I didn’t plan on getting herpes for free…

March 4th, 2005

Dear Old Navy,

I know you’re busy keeping the prices low and stuff and I reallly appreciate it. My new capris? Totally awesome. More people should have blue pants.

Anyway, the dressing rooms. Today, I was in the dressing room with my kid. And, of course, the one time I didn’t bring her diaper bag with me, she got really pissed off. She was screaming and crying.

So I took her out of the stroller and put her on the ground. As I was across the room, trying to shimmy into my pants, I saw some stuff go from the floor to her mouth, via her grubby little hand.

I’m pretty sure that stuff wasn’t kosher, either.

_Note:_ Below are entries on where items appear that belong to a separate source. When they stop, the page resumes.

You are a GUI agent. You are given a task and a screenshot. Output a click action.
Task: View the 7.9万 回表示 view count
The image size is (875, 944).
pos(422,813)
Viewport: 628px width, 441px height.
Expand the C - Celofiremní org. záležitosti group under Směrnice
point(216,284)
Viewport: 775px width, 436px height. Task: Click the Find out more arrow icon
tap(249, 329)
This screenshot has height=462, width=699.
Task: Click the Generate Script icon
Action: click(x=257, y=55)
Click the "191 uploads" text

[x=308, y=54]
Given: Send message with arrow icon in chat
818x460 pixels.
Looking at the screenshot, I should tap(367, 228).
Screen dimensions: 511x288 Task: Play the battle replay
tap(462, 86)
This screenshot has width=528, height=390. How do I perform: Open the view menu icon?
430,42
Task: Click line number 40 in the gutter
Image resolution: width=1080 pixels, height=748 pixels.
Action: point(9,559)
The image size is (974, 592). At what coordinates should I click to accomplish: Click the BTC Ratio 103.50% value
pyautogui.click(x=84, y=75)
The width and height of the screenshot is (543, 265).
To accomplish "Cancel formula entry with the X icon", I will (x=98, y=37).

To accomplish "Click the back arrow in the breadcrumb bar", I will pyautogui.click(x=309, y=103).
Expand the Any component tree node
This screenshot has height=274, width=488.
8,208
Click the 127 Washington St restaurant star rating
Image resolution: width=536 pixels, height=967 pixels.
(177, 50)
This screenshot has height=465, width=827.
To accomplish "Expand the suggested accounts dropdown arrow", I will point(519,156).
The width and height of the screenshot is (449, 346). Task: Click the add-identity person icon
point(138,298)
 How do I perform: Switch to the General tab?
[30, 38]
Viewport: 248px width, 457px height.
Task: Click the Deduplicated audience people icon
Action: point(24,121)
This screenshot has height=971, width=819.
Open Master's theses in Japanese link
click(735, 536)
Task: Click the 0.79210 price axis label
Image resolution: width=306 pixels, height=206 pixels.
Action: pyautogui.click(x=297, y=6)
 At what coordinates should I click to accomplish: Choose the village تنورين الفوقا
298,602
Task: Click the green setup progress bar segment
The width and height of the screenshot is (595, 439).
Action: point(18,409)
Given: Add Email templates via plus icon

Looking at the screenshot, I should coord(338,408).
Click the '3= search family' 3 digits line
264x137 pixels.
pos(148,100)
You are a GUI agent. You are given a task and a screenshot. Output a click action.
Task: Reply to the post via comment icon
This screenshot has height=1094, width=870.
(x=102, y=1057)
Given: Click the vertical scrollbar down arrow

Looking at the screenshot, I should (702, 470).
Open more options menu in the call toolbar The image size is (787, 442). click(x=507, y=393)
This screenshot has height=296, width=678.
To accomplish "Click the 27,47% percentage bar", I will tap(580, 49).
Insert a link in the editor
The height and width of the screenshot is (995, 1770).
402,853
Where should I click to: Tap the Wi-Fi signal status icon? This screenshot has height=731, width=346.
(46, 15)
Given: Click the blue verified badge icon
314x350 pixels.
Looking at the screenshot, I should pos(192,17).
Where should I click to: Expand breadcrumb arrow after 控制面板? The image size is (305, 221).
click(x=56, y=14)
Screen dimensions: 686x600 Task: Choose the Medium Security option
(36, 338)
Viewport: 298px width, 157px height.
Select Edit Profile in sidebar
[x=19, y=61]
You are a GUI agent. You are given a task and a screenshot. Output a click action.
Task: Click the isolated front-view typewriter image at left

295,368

Think about it. It will be hard for me to buy a tank top if my child’s face is covered with Dressing Room Herpes.

Sincerely,
The Sarcastic Journalist

8 Comments

  1. kristine wrote,

    Oh.MY.god!

    That is Naaaaaastay!!

    Comment on 3/4/2005 @ 6:19 pm

  2. Connor wrote,

    Ahhh, it is so nice to know someone else that is sane lives in the woodlands. I thought we had moved to disneyland! I haven’t met anyone else without the perfect husband and perfect children, etc. and just love living in the woodlands……… Please tell me there are more :)

    Comment on 3/4/2005 @ 9:35 pm

  3. Autumn wrote,

    Good Lord, woman. Never place your child on the floor of a dressing room.

    That said, never placee your child on the floor of my oldest son’s room. She’ll definately get some kind of sore.

    Comment on 3/5/2005 @ 5:16 pm

  4. Wendi wrote,

    Herpes…your Free gift with Purchase at Old Navy…..EWWWW!!!

    Comment on 3/5/2005 @ 6:43 pm

  5. Texas T-bone wrote,

    I bet most of the people who suffer from genital herpes don’t look nearly as hot as that chick on the TV commercial for that medicine.

    Make sure you wash your Old Navy clothes before wearing them, too. You never know what kind of pimply teen hormone factory peed all over them while possibly trying them on before you did.

    Comment on 3/5/2005 @ 10:09 pm

  6. Genuine wrote,

    That sound is me choking back the puke……

    Comment on 3/5/2005 @ 10:22 pm

  7. debutaunt wrote,

    Hey! I have herpes. I thought your post was completely distasteful and insensitive. It’s a real disease that happens to real people. I think I’m going to boycott your blog.

    HA! Kiddin’. Me no have herrrrrpppeeeas. My kid made me take her to the can in Old Navy Willowbrook. I made her wash her hands for like ten minutes. Then I slathered her in antibacterial lotion.

    The bathroom smelled like monkey ass. Well I’m sure that’s what monkey ass must smell like.